* Dataset content
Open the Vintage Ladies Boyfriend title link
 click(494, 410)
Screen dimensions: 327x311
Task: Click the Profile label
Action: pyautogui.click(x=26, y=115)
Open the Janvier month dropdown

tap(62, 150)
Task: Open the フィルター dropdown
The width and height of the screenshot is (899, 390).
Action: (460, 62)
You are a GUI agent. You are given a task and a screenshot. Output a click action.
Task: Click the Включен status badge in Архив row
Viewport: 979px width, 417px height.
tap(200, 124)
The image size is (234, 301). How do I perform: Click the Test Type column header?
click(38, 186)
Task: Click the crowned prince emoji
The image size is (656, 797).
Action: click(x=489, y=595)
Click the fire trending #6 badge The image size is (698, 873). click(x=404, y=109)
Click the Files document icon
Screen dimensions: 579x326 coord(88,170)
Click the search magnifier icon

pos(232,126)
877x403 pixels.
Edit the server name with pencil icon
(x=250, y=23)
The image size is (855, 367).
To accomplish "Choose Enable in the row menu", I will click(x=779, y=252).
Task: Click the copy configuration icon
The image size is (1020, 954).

* Task instructions
Lines of the material that hold the word "badge" should be counted, and the number alone given.

* Result for this exercise
2